(Recorded data)
..........

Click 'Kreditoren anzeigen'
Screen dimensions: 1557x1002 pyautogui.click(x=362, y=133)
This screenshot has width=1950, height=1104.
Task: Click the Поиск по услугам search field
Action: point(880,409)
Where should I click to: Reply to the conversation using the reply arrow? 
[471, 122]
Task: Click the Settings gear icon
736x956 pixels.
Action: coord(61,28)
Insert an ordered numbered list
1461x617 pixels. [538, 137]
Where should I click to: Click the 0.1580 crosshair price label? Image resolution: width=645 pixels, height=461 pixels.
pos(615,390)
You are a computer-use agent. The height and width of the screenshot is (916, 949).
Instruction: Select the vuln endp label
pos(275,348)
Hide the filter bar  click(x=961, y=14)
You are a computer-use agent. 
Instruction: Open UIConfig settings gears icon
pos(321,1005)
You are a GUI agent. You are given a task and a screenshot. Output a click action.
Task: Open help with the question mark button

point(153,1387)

..........

• **To do**:
Copy out every item above word for word, keeping each line as it appears.

• **Right answer**:
Click 'Kreditoren anzeigen'
Screen dimensions: 1557x1002 pyautogui.click(x=362, y=133)
This screenshot has width=1950, height=1104.
Task: Click the Поиск по услугам search field
Action: point(880,409)
Where should I click to: Reply to the conversation using the reply arrow? 
[471, 122]
Task: Click the Settings gear icon
736x956 pixels.
Action: coord(61,28)
Insert an ordered numbered list
1461x617 pixels. [538, 137]
Where should I click to: Click the 0.1580 crosshair price label? Image resolution: width=645 pixels, height=461 pixels.
pos(615,390)
You are a computer-use agent. The height and width of the screenshot is (916, 949).
Instruction: Select the vuln endp label
pos(275,348)
Hide the filter bar  click(x=961, y=14)
You are a computer-use agent. 
Instruction: Open UIConfig settings gears icon
pos(321,1005)
You are a GUI agent. You are given a task and a screenshot. Output a click action.
Task: Open help with the question mark button

point(153,1387)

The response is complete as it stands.